**To do**
a – Summarize the mailing-list thread about Jackrabbit full-text search in three sentences.
b – Write the next part of the mailing-list thread about Jackrabbit full-text search, picking up after its final line.

**Excerpted text**
========================================================================
MLB.com: Where Baseball is Always On

Re: jcr sql2 - contains() full text search not working

Posted by Torsten Stolpmann <st...@verit.de>.
Hi Carl,

AFAIK the documentation still refers to jackrabbit 1.x.x - see [1] for
details. Maybe [2] has the correct answer to your problem (explicitly
setting the jcr:mimeType for your data node)?

HTH,

Torsten

[1] https://issues.apache.org/jira/browse/JCR-1878
[2]
http://jackrabbit.510166.n4.nabble.com/textFilterClasses-deprecated-How-to-specify-extractors-td4534050.html

On 11.07.2012 20:16, Furst, Carl wrote:
> So after some investigation I'm at a loss as to which class to use for
> text extraction (ie what to set textFilterClasses to in the workspace.xml
> file).  Which class is the default in 2.4.2? The Wiki I think is
> incorrect... It states
> org.apache.jackrabbit.core.query.lucene.TextPlainTextFilter as the
> default, but I don't see that class in the source code.
> 
> Possible candidates are:
> Org.apache.jackrabbit.core.query.lucene.SearchIndex (regular search
> indexer)
> Org.apache.jackrabbit.core.query.lucene.BlockingParser
> org.apache.jackrabbit.core.query.lucene.LazyTextExtractorField
> 
> Any suggestions? I'll plug in the last two and see if things improve.
> 
> 
> 
> 
> Thanks,
> Carl Furst
> 
> 
> 
> 
> 
> On 7/11/12 1:36 PM, "Furst, Carl"<Ca...@mlb.com>  wrote:
> 
>> 2.4.2 - Thanks for the references.. I'll check out Tika and try a test.
>>
>> Thanks,
>> Carl Furst
>>
>>
>>
>>
>>
>> On 7/3/12 5:19 AM, "Alex Parvulescu"<al...@gmail.com>  wrote:
>>
>>> Hi Carl,
>>>
>>> What version of jackrabbit are you on?
>>>
>>> Next, are you sure you have the tika extractors in the classpath? maybe
>>> you
>>> are seeing something along the lines of [0].
>>>
>>> I would try to isolate the problem by taking tomcat out of the setup.
>>> Build
>>> a simple test, see how it works then deploy on tomcat and verify.
>>> A good place to start is the unit test collection available in jackrabbit
>>> core [1].
========================================================================
**Dataset extract**
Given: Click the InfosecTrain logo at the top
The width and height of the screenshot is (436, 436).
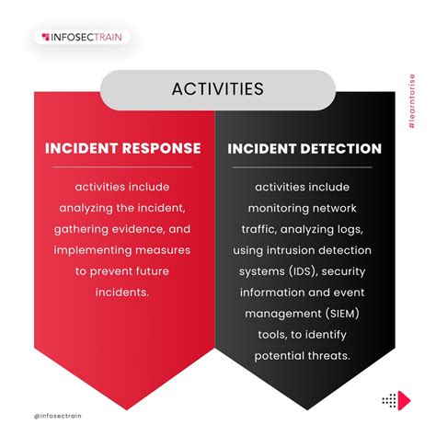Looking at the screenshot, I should click(83, 37).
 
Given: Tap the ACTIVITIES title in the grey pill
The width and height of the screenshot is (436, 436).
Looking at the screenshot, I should click(218, 89).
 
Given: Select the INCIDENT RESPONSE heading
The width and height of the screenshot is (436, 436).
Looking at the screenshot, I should click(123, 148).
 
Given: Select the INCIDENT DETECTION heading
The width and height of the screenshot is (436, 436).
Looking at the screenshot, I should click(304, 148).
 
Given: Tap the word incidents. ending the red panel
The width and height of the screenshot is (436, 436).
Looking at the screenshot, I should click(123, 293).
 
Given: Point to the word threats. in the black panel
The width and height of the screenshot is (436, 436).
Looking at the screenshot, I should click(331, 356).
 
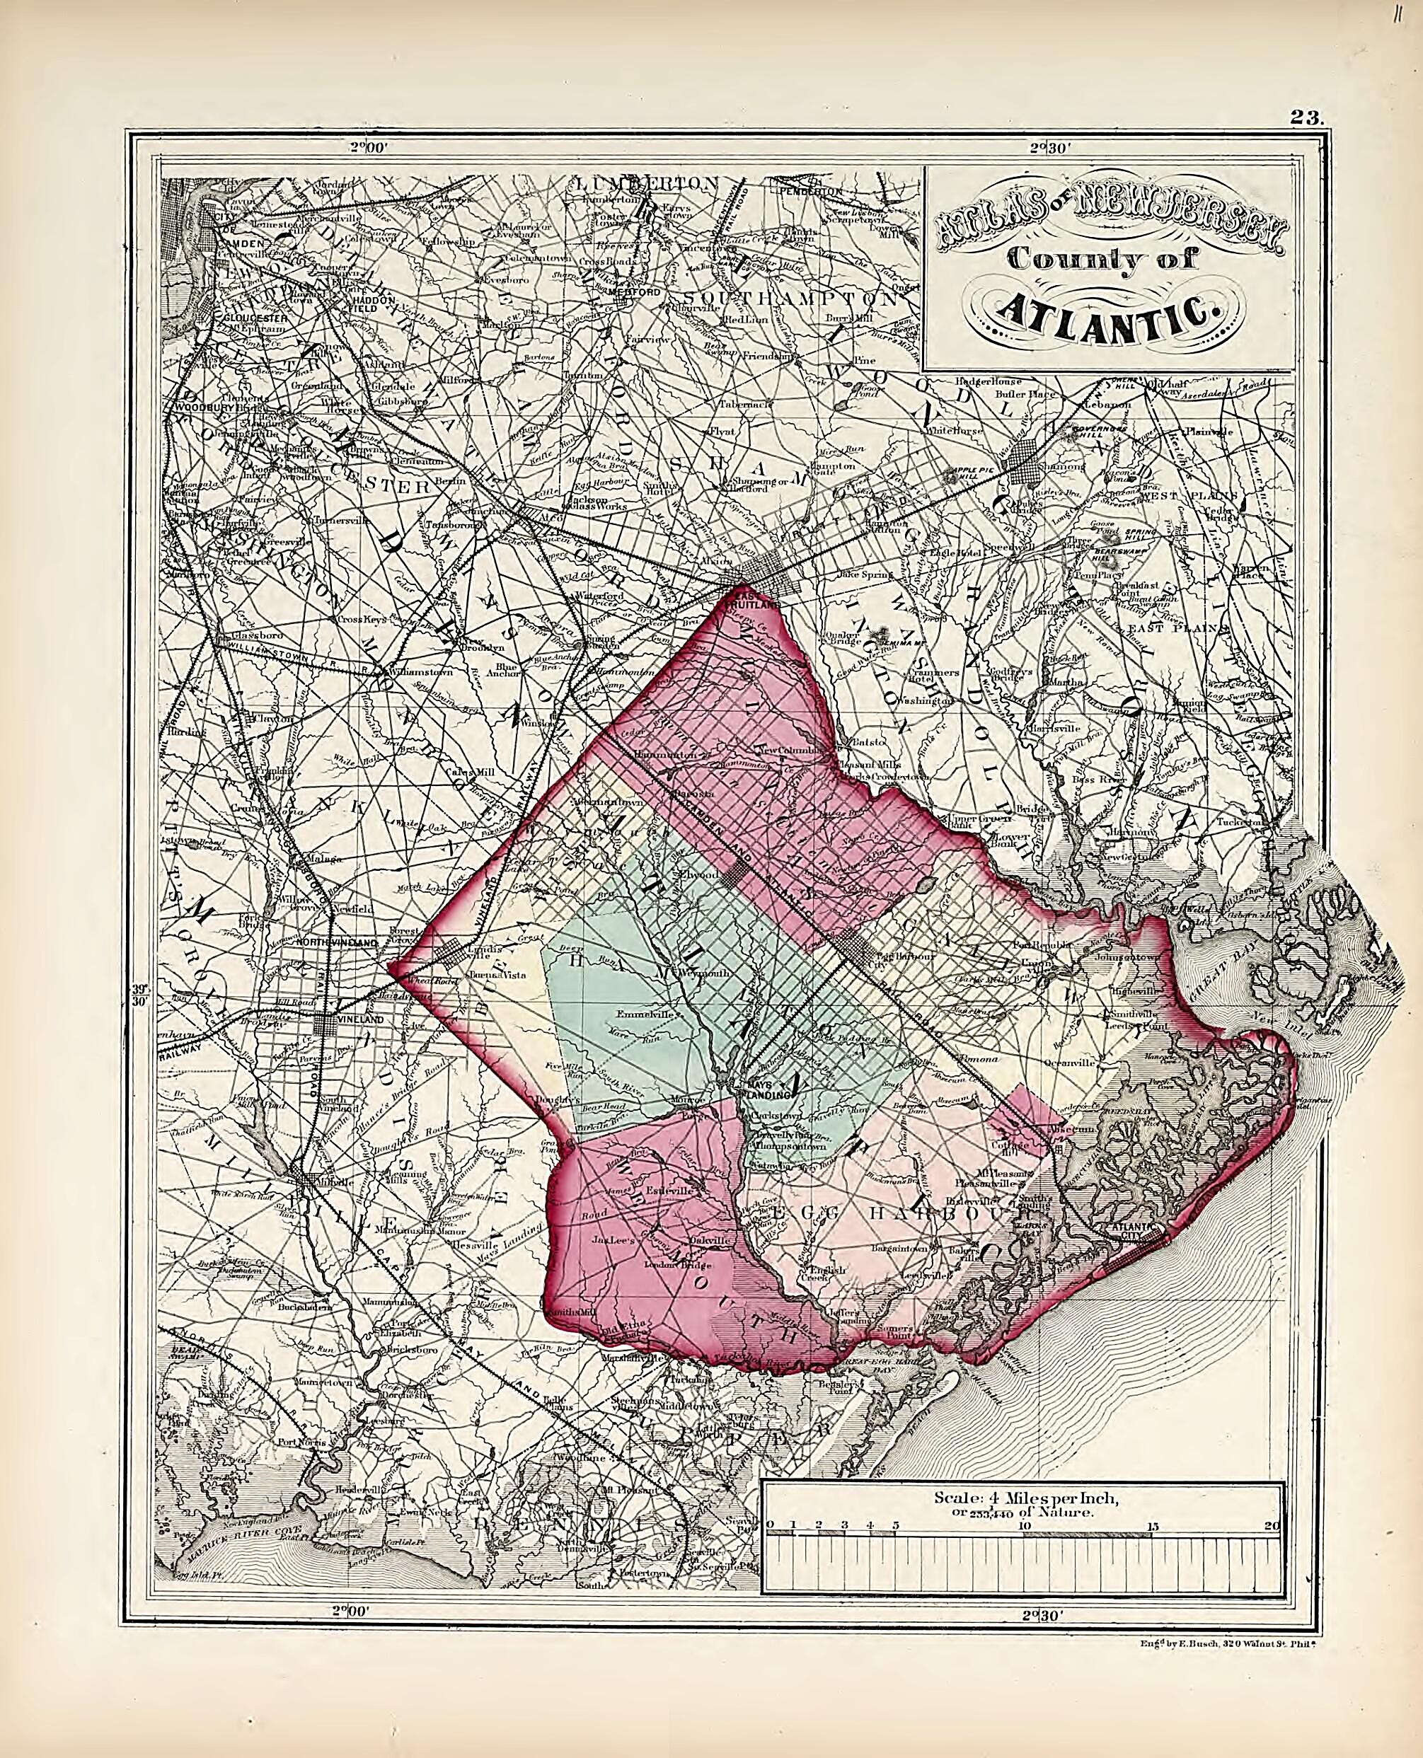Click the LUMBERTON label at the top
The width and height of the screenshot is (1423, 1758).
pyautogui.click(x=647, y=182)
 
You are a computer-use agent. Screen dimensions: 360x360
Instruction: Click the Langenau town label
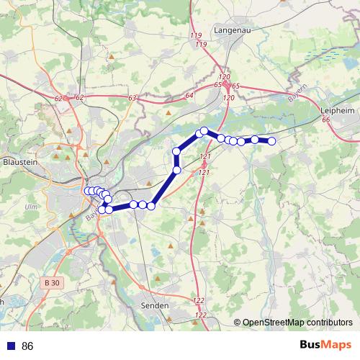point(231,30)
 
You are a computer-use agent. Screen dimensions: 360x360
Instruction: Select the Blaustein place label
point(20,163)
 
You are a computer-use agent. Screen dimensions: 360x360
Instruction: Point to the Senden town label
point(155,305)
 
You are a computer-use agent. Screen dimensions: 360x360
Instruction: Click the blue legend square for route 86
point(11,346)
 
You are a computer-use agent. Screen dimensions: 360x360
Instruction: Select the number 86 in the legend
point(28,346)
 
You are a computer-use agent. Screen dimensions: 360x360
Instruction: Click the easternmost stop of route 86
point(272,141)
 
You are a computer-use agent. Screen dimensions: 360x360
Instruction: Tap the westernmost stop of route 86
point(88,191)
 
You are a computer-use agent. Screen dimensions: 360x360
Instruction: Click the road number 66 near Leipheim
point(326,120)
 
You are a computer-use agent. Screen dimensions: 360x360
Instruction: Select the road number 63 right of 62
point(132,98)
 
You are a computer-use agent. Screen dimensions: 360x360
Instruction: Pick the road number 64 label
point(189,96)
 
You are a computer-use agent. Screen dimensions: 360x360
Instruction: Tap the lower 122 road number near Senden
point(200,315)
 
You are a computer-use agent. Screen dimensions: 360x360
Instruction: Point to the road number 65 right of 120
point(235,86)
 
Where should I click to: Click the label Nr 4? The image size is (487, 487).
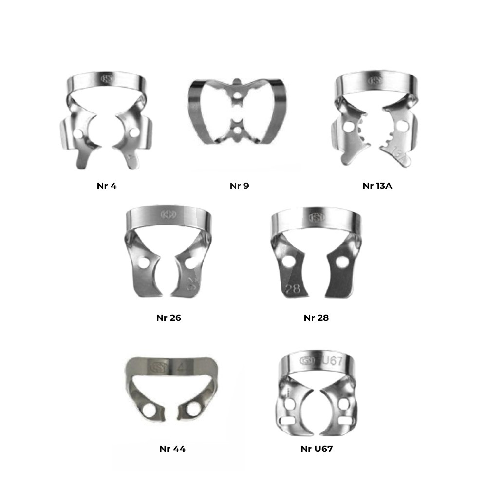coord(107,186)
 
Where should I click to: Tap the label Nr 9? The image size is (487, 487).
coord(239,186)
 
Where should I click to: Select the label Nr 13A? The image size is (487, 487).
coord(377,186)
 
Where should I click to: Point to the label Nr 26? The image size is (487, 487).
coord(169,318)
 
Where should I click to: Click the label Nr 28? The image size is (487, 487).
coord(316,318)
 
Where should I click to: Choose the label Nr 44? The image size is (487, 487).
coord(172,449)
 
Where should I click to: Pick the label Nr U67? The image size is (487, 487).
coord(317,449)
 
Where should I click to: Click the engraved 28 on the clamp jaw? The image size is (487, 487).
coord(293,289)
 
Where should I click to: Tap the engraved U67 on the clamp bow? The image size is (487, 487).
coord(332,360)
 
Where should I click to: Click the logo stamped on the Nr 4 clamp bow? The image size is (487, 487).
coord(108,78)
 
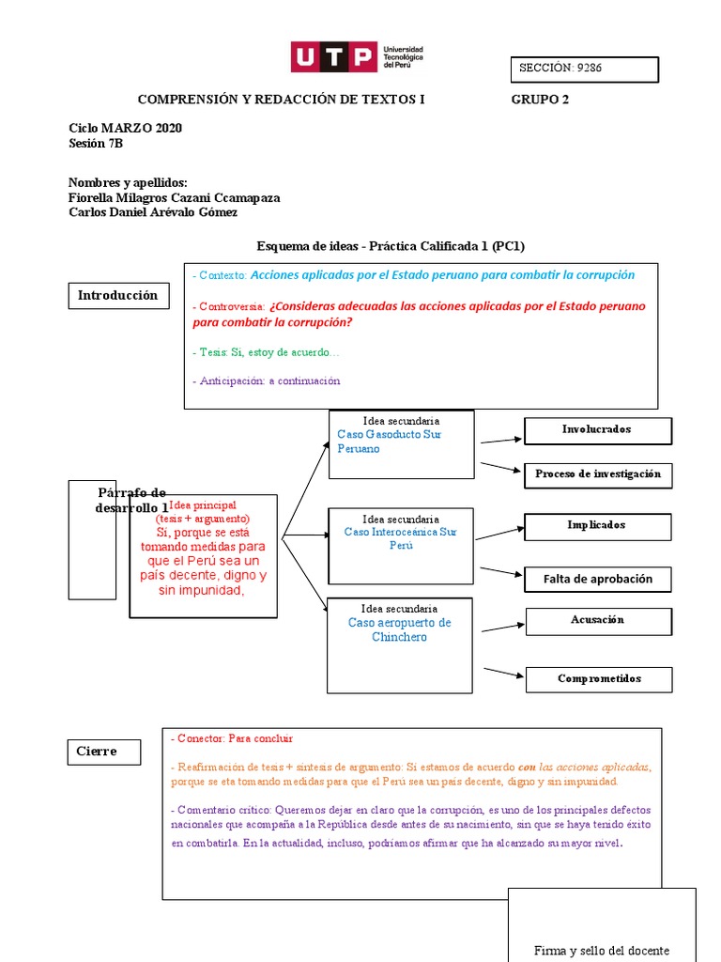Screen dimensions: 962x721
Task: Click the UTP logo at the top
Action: point(357,57)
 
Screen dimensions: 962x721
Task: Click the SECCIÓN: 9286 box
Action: point(584,69)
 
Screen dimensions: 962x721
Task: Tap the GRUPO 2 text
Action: point(540,100)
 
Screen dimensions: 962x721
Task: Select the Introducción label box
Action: point(117,296)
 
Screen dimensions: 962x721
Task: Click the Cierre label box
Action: point(105,752)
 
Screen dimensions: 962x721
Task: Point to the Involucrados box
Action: point(597,430)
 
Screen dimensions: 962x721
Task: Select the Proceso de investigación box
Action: point(597,474)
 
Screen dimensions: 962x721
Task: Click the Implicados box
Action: point(597,526)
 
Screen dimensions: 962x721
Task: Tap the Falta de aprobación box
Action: point(597,579)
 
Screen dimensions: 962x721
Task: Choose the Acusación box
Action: point(597,621)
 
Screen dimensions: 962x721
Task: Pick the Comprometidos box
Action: point(599,679)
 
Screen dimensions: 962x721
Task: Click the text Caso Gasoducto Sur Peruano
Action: point(389,442)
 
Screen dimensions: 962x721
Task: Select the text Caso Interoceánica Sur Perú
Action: point(401,538)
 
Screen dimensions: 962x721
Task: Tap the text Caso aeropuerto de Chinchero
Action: point(400,629)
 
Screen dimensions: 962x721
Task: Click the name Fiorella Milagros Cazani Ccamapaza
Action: point(175,198)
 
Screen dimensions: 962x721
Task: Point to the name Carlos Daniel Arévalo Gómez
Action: point(153,212)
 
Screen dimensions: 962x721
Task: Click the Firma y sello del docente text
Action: point(602,950)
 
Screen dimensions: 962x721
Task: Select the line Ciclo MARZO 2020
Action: point(126,129)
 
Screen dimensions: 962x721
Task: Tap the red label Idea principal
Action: point(202,505)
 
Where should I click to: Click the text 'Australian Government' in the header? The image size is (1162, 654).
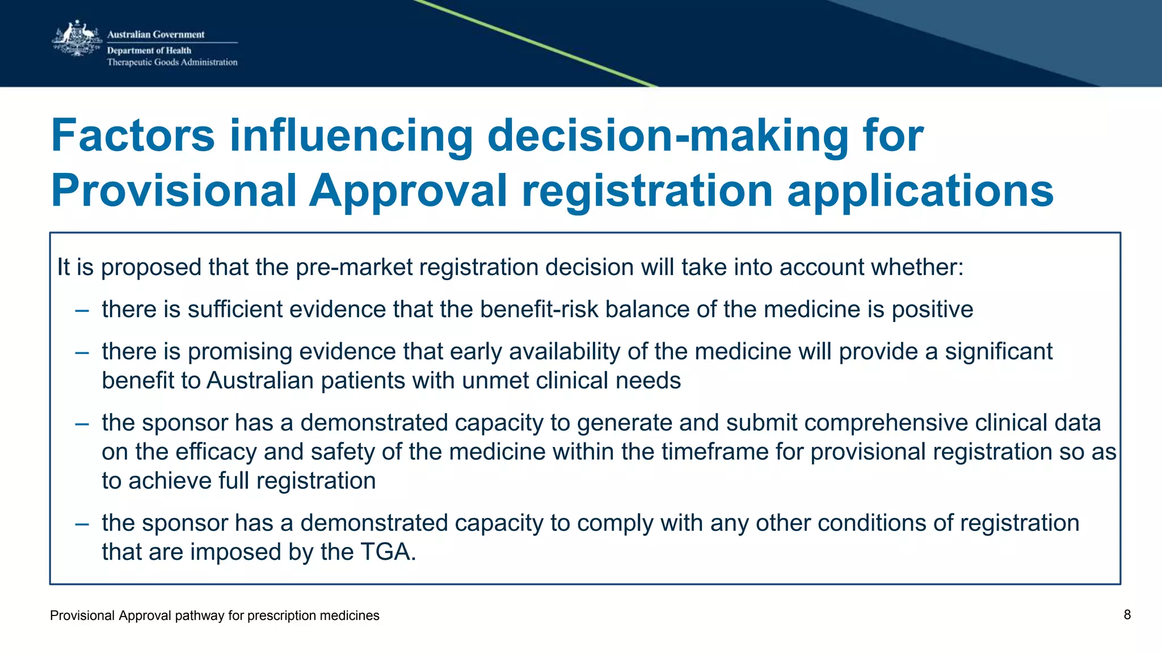tap(155, 35)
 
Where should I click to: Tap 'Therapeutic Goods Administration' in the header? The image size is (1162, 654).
tap(172, 62)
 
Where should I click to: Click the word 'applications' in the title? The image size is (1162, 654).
tap(920, 191)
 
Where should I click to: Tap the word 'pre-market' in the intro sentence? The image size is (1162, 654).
tap(354, 267)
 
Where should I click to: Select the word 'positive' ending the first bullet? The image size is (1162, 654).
tap(932, 310)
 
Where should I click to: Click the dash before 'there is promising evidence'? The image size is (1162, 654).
tap(82, 352)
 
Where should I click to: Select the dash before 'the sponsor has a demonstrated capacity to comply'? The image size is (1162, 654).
tap(82, 524)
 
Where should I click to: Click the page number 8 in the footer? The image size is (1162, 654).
tap(1127, 615)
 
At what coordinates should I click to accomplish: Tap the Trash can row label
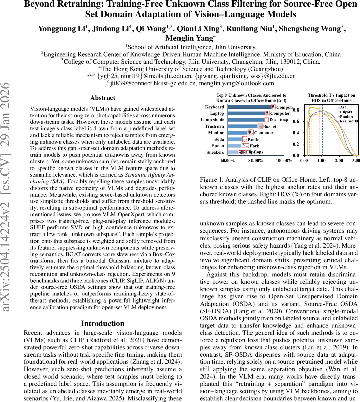(214, 126)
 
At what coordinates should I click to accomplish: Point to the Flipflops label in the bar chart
(255, 152)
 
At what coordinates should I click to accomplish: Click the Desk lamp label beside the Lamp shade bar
(279, 120)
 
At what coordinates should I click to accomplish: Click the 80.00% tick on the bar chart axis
(256, 161)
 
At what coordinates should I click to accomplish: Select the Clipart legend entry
(346, 112)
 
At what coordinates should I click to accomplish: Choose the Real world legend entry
(349, 121)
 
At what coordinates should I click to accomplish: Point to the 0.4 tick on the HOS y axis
(296, 133)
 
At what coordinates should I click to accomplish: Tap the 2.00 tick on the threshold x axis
(339, 161)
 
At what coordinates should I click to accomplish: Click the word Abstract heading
(102, 98)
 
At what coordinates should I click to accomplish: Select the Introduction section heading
(102, 323)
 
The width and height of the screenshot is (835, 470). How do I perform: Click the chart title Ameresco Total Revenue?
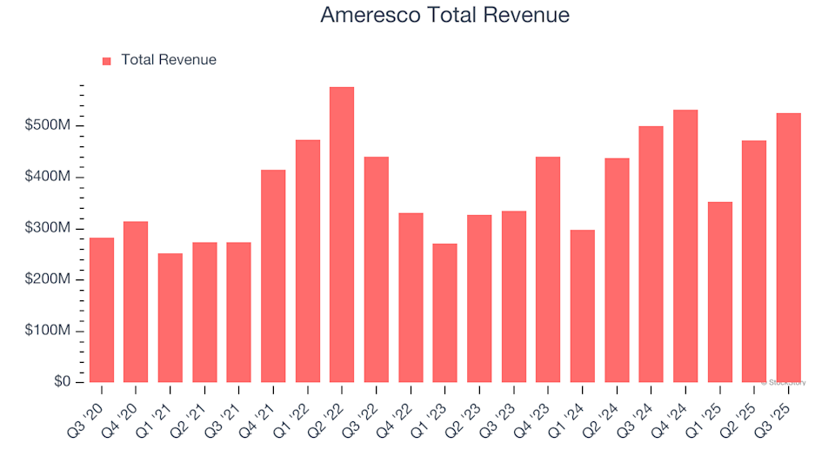444,15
========================================================================
**Answer set**
a – Carl Furst, who is on Jackrabbit 2.4.2, asks which class to set for textFilterClasses in workspace.xml. The wiki names TextPlainTextFilter as the default, but he cannot find that class in the source code. Torsten Stolpmann replies that the documentation still refers to Jackrabbit 1.x.x and suggests explicitly setting jcr:mimeType on the data node, while Alex Parvulescu had earlier asked whether the Tika extractors were on the classpath and advised testing without Tomcat.

b –
>>>
>>>
>>> best,
>>> alex
>>>
>>> [0] https://issues.apache.org/jira/browse/JCR-3287
>>> [1]
>>> http://svn.apache.org/viewvc/jackrabbit/trunk/jackrabbit-core/src/test/ja
>>> v
>>> a/org/apache/jackrabbit/core/query/FulltextSQL2QueryTest.java?view=markup
>>>
>>>
>>> On Wed, Jun 27, 2012 at 8:06 PM, Furst, Carl<Ca...@mlb.com>  wrote:
>>>
>>>> So given the below I tried to use
>>>>
>>>> 'inclu*' and 'include*' and still no results so I'm going to start
>>>> looking
>>>> into perhaps maybe some of these reasons as why:
>>>>
>>>>
>>>> https://wiki.apache.org/lucene-java/LuceneFAQ#Why_am_I_getting_no_hits_.
>>>> 2
>>>> BA
>>>> C8_incorrect_hits.3F
>>>>
>>>> Of course it could just be that the parser is not parsing the '*'.
>>>>
>>>> Thanks again,
>>>>
>>>>
>>>>
>>>> Carl Furst
>>>>
>>>>
>>>>
>>>>
>>>>
>>>> On 6/27/12 1:59 PM, "Furst, Carl"<Ca...@mlb.com>  wrote:
>>>>
>>>>> Thanks Torsten,
>>>>>
>>>>> So even using JQOM would not help here. I'll read up more on lucine
>>>> and
>>>>> find out more. My main stumbling block here was where the query was
>>>> being
>>>>> executed. Was it on the Derby level or the Lucine level..
>>>>>
>>>>> This has cleared that part of it up for me as well.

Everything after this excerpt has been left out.